ANCHORAGE (KTUU) - UPDATE:
An amended version of assembly member Croft’s resolution has passed by a vote of 10-1. Assembly member Amy Demboski was the only ‘no’ vote.
“I fundamentally think SB91 is flawed. If you look at the goal of SB-91, the goal of SB-91 was to reduce the prison population not to reduce crime,” Demboski said. “Clearly it does that and I think by giving our stamp of approval to the legislature on SB-54, I think it’ll give them an excuse not to go further.”
Assembly member Forest Dunbar (East Anchorage) was among those to voice support for the amended resolution.
“This is not a small or cosmetic change there are some substantive changes in SB54 and furthermore with the changes that Mr. Croft recommends they become even more substantive and then now we’ve got an even stronger resolution with Mr. Dyson’s language,” Dunbar said. “I think this is a strong resolution, a strong message to the legislature.”
On Tuesday night, the Anchorage Assembly will vote on two proposed resolutions urging state lawmakers to reform Alaska’s criminal justice system.

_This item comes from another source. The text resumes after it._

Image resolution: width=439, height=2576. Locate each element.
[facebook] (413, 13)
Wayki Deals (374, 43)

The resolutions are merely a set of recommendations from the assembly, aimed at influencing legislators’ decisions, when they return to Juneau for a fourth special lawmaking session on Oct. 23.

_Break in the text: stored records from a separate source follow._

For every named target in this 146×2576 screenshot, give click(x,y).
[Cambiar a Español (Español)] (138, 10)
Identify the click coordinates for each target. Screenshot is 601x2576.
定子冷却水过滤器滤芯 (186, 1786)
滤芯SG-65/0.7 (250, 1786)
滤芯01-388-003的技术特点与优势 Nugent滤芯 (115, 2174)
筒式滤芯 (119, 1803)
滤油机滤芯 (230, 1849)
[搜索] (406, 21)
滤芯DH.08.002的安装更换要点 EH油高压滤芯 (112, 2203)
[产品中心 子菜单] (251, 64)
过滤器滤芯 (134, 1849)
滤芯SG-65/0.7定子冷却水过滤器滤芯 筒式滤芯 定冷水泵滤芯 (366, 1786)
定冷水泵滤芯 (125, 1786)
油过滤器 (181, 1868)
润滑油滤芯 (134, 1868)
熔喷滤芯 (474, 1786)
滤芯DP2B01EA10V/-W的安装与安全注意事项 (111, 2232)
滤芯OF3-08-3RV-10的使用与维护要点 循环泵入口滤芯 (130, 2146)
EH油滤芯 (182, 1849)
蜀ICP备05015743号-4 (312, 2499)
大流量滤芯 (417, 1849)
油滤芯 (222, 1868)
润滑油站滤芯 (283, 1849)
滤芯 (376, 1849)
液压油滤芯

Both resolutions take aim at Senate Bill 91, a controversial crime reform bill that was signed into law last year. Since then, many Alaskans have blamed SB91 for emboldening criminals by reducing the severity of certain offenses and imposing weak sentences.
Debate over a new crime reform bill, Senate Bill 54, will resume when lawmakers return to the state capital later this month.

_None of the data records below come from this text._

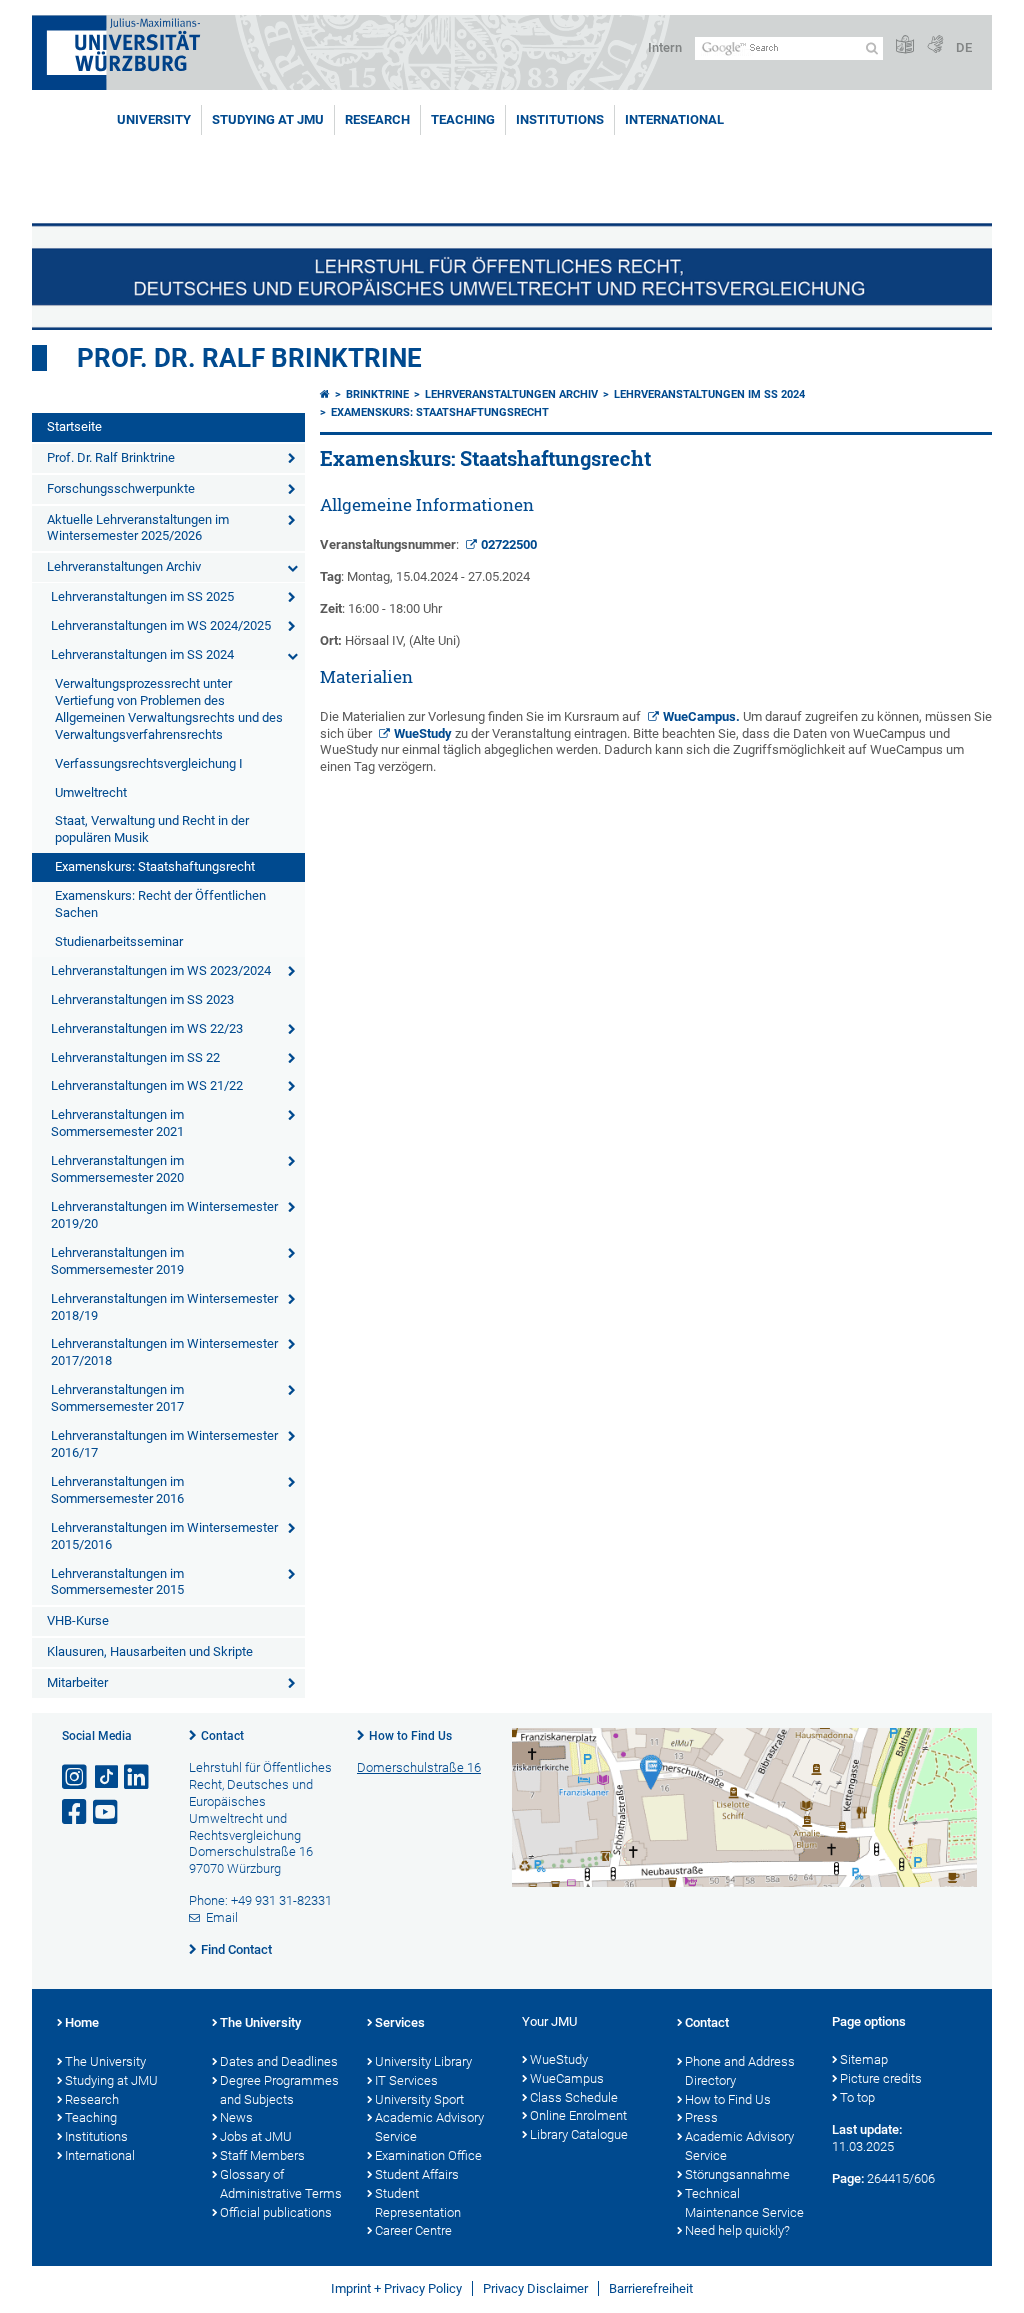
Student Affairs (417, 2174)
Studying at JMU (111, 2080)
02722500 (509, 544)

The first of the two resolutions up for consideration Tuesday night was submitted by assembly member Eric Croft (West Anchorage). It calls on lawmakers to immediately approve increased funding for drug and alcohol treatment, as well as prosecutors, probation, police and corrections officers.
Croft’s resolution also lends support to SB-54, but recommends a few changes, such as restoring probation limits for some misdemeanor offenses. Under SB-91, probation time for many misdemeanors was limited to a year or less.
“This severely limits the ability of prosecutors to enforce probation conditions, undermines treatment as a condition of probation, and allows repeat offenders to avoid punishment,” the resolution reads.
The second resolution, submitted by assembly member Amy Demboski (Chugiak/Eagle River), urges lawmakers to repeal SB-91 in its entirety. It also calls for increasing the minimum sentences for sex offenses, mandatory drug rehabilitation for inmates, a broader definition of arson to include vehicles burned on private property and expanding victims’ rights.
“The negative and detrimental effects of SB-91, combined with the lack of probation and treatment programs, have contributed to serious public safety problems in Anchorage and the rest of the state,” Demboski’s resolution reads.
Unlike Croft, Demboski’s resolution claims that SB-54 does not do enough to address the many issues associated with its predecessor.
“The Alaska Legislature has proposed SB-54 to address these concerns, but the bill proposed piecemeal fixes to a few problems created, or exacerbated, by SB-91 and will not fundamentally fix SB-91,” the resolution says.
According to assembly chair Dick Traini, the two resolutions are not mutually exclusive, and it is possible for the assembly to pass both of them.
“I can see both of them passing,” Traini told Channel 2 by phone Tuesday afternoon.